# Pre mix concentrates



## NeXuS (23/6/17)

Hi Guys, 


Anyone here know of any vape shops that sell premix ejuice that's amazing? 

Sent from my Redmi Note 2 using Tapatalk


----------



## Andre (23/6/17)

www.carlossconcoctions.co.za
www.alldayvapes.co.za


----------



## NeXuS (23/6/17)

Had a look at this not sure are the concentrates any good?





Andre said:


> www.carlossconcoctions.co.za


----------



## Andre (23/6/17)

NeXuS said:


> Had a look at this not sure are the concentrates any good?


https://www.ecigssa.co.za/all-day-vapes-juice-reviews.t27842/

Reactions: Like 1


----------



## Rude Rudi (27/6/17)

NeXuS said:


> Had a look at this not sure are the concentrates any good?



Trust me, the ADV premixes are outstanding. I suggest you start with the Forrest Berry Yoghurt Panna Cotta - this stuff is out of this world...

@YeOldeOke


----------



## SmokeyJoe (27/6/17)

I would love to try premixes again, but after the gag like FA premixes that i tried a while ago, im hesitant


----------



## NeXuS (27/6/17)

Rude Rudi said:


> Trust me, the ADV premixes are outstanding. I suggest you start with the Forrest Berry Yoghurt Panna Cotta - this stuff is out of this world...
> 
> @YeOldeOke




I ordered some of Carlos concoctions will let you know how that goes.


----------



## Rude Rudi (27/6/17)

SmokeyJoe said:


> I would love to try premixes again, but after the gag like FA premixes that i tried a while ago, im hesitant



The premixes on ADV and Carlos, is not the FA type premixes.

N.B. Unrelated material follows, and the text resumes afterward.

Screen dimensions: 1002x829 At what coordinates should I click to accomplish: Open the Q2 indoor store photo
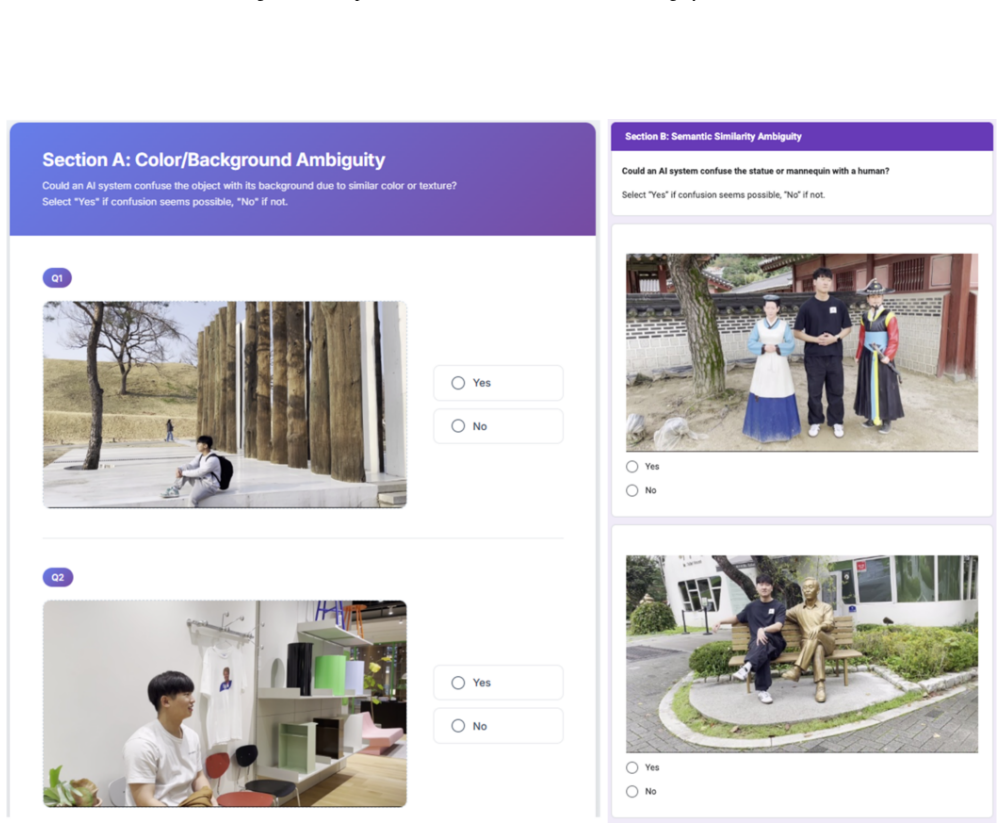pyautogui.click(x=225, y=704)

These are proper juice recipes, without the PG, VG and NIC, allowing you to customise to your needs and steep at home. 

I have made juice form both these vendors, and the final product is superb. A beautifully crafted, complex juice - not even remotely comparable to the FA stuff...

Reactions: Agree 1


----------



## SmokeyJoe (27/6/17)

Rude Rudi said:


> The premixes on ADV and Carlos, is not the FA type premixes. These are proper juice recipes, without the PG, VG and NIC, allowing you to customise to your needs and steep at home.
> 
> I have made juice form both these vendors, and the final product is superb. A beautifully crafted, complex juice - not even remotely comparable to the FA stuff...

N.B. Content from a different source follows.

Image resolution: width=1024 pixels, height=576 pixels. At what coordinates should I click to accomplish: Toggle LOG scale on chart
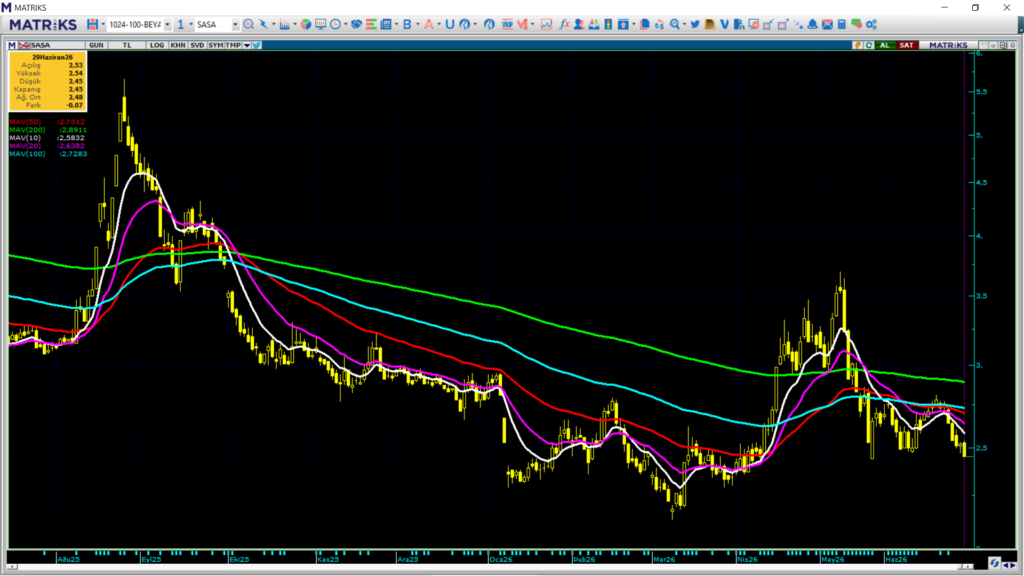click(157, 45)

Thanks for this. Think you have twisted my arm. In your opinion, which one do you prefer, Carlos or ADV? I see Carlos is much cheaper. Note that I love creamy deserty vapes, not so much fruit


----------



## NeXuS (27/6/17)

SmokeyJoe said:


> Thanks for this. Think you have twisted my arm. In your opinion, which one do you prefer, Carlos or ADV? I see Carlos is much cheaper. Note that I love creamy deserty vapes, not so much fruit



I wanted to try both i have had the all day vapes mixes already R2V not the R2M. Want to make sure i try them both.


----------



## NeXuS (27/6/17)

Rude Rudi said:


> The premixes on ADV and Carlos, is not the FA type premixes. These are proper juice recipes, without the PG, VG and NIC, allowing you to customise to your needs and steep at home.
> 
> I have made juice form both these vendors, and the final product is superb. A beautifully crafted, complex juice - not even remotely comparable to the FA stuff...

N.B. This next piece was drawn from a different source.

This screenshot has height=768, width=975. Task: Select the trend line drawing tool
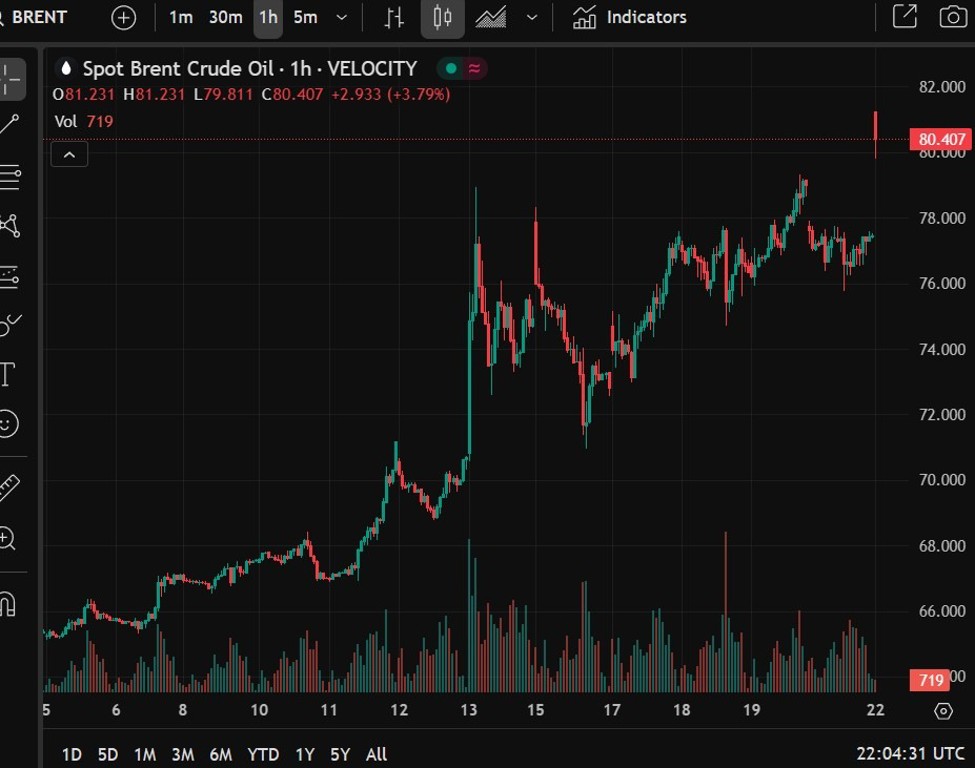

Some Companies like TFA FW INW dont all do great with me, some close my chest up, but im not sure perhaps the Nicotine is just to high, im sticking to 3mg for now, i noticed that 6mg with one company feels better on the lungs vs lets say a 6mg from another company messes me up a few hits and it feels like an asthma attack. Then i drop down to a 3mg from the one that was closing me up and its fine. 
Some local vendors wont specify what they use in terms of Concentrates so you dont know till you try.


----------



## Rude Rudi (27/6/17)

SmokeyJoe said:


> Thanks for this. Think you have twisted my arm. In your opinion, which one do you prefer, Carlos or ADV? I see Carlos is much cheaper. Note that I love creamy deserty vapes, not so much fruit



Both have their own unique flavours - ADV has a far more substantial range - you are sure to find something you fancy there.

Creamy, deserty vapes on ADV will include the Irish Cream Pie, the Creme Brulee range and the Parfaits...
My all time favourite is Forrest Berry Yoghurt Panna Cotta - you will not be sorry...

Reactions: Like 1


----------



## NeXuS (27/6/17)

Rude Rudi said:


> Both have their own unique flavours - ADV has a far more substantial range - you are sure to find something you fancy there.
> 
> Creamy, deserty vapes on ADV will include the Irish Cream Pie, the Creme Brulee range and the Parfaits...
> My all time favourite is Forrest Berry Yoghurt Panna Cotta - you will not be sorry...




haha, i can see you like the FB Y Panna Cotta. I will definitely give that one a shot. Thanks bud


----------



## RichJB (27/6/17)

I wouldn't classify the FA UK blends as premixes, they are compound flavours like the e-Motions flavours (WoW, Labyrinth, Metaphor, Oba Oba, etc). I don't think flavour houses are good at giving you "a recipe in a bottle". I'd want a recipe developer to do that, not a flavourist. If I want cookies and cream, I'll mix up Chrisdvr1's Sugar Cookies and Cream rather than FW's Cookies and Cream. One is a recipe, the other is a compound flavour.

Reactions: Like 1 | Agree 1


----------